Word and element pointing entries:
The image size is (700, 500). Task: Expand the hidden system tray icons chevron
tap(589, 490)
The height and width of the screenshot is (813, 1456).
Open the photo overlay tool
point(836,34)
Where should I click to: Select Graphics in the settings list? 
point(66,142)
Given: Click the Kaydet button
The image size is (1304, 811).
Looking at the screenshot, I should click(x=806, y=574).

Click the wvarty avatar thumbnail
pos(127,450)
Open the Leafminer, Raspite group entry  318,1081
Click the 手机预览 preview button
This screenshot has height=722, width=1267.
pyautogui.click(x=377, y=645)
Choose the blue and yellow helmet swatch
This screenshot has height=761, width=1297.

- [Problem]:
Rewrite the data above with every "button" replaced by "control", leaving everything else unchanged.

- [Written response]:
The image size is (700, 500). Task: Expand the hidden system tray icons chevron
tap(589, 490)
The height and width of the screenshot is (813, 1456).
Open the photo overlay tool
point(836,34)
Where should I click to: Select Graphics in the settings list? 
point(66,142)
Given: Click the Kaydet control
The image size is (1304, 811).
Looking at the screenshot, I should click(x=806, y=574).

Click the wvarty avatar thumbnail
pos(127,450)
Open the Leafminer, Raspite group entry  318,1081
Click the 手机预览 preview control
This screenshot has height=722, width=1267.
pyautogui.click(x=377, y=645)
Choose the blue and yellow helmet swatch
This screenshot has height=761, width=1297.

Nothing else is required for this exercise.